Rainho - é assim que o tratam no campo - também gostava de estar no curso de Desporto, mas os exames nacionais do ano passado não correram bem. Este ano, repetiu Português e pensa como hipótese de carreira em "algo ligado ao desporto, como preparador físico, ou, então, entrar numa escola de polícia". "Também é algo que me exige esforço físico e agrada-me”, justifica.
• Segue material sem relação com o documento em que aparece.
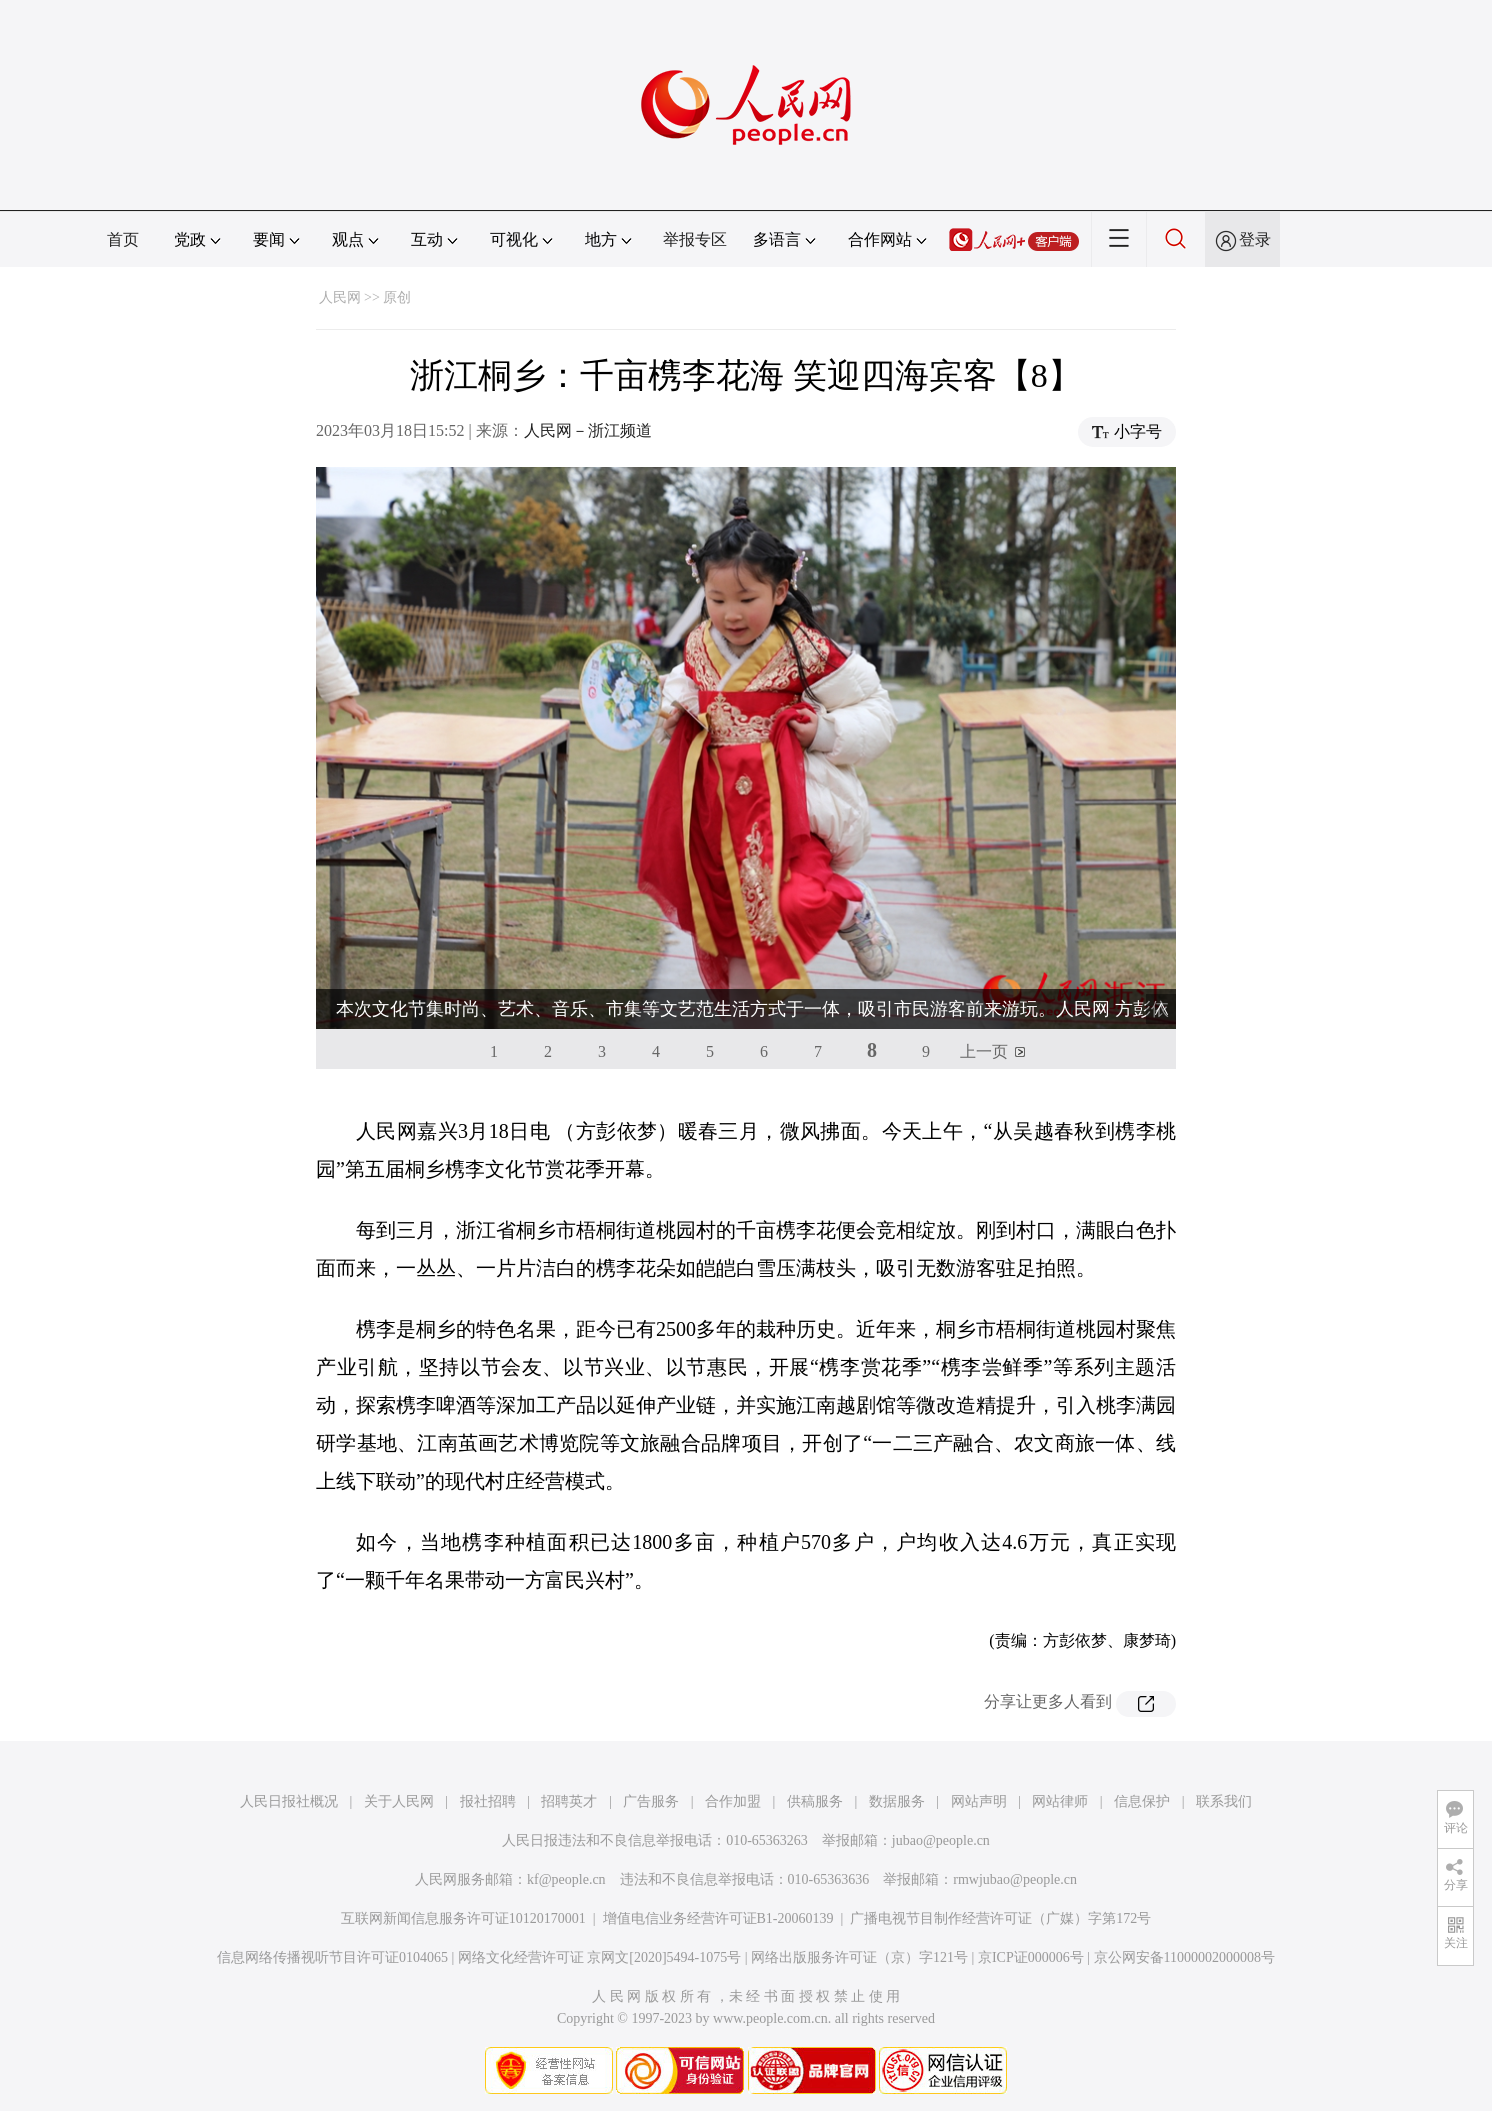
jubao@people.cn (941, 1840)
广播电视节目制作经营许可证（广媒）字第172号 (1000, 1918)
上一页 (984, 1051)
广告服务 (651, 1801)
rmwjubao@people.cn (1015, 1879)
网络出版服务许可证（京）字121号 (859, 1957)
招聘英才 (569, 1801)
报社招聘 (488, 1801)
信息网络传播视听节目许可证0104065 (332, 1957)
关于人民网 (399, 1801)
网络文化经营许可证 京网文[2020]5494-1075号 (600, 1957)
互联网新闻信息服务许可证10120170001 (463, 1918)
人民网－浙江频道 (588, 430)
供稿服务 (815, 1801)
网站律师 (1060, 1801)
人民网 (340, 297)
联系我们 (1224, 1801)
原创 (397, 297)
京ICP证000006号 (1031, 1957)
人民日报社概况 (289, 1801)
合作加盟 (733, 1801)
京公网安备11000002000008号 (1184, 1957)
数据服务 (897, 1801)
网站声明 (979, 1801)
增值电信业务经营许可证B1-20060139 (718, 1918)
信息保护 (1142, 1801)
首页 (123, 239)
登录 (1255, 239)
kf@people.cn (566, 1879)
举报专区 (695, 239)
Contudo, a grande expectativa de Rainho é manter-se no futebol. “Para já, tenho o interesse do Sousense, subo para o escalão sénior e, depois, é aguardar que tudo corra bem”, confessa, que já foi procurado pelo Benfica, pelo Sporting de Braga e esteve quase a assinar pelo Paços de Ferreira. Uma lesão atrasou-lhe o sonho: "Estive muito tempo parado, mas, agora, já está tudo bem e estou pronto para dar o meu melhor."

Quem o conhece diz que tem o saber nos pés e que até fisicamente é parecido com o Witsel, que jogou no Benfica. "Chegar lá vinha a calhar. Era uma boa forma de conseguir tapar o que não fiz na escola e fazê-lo no futebol”, diz, com um brilhozinho nos olhos.

O mundo do futebol é muito competitivo e são poucos os que chegam às grandes escolas de formação. Mesmo com muita qualidade nos pés, o panorama não é aquele que os pequenos craques ambicionam. José Rainho já poderia ter empresário, mas "eles procuram mais os que disputam uma divisão acima e acabamos por estar mais apagados". Também por isso, "é preciso ter sorte e, por vezes, ela não chega”.

Rainho, Fontes, Tiago e Vasco continuam a acreditar e esforçam-se numa "vida dupla" entre os relvados e a escola. Rainho, Fontes, Tiago e Vasco: fixe estes nomes. Quem sabe se um dia não serão estrelas na sua equipa.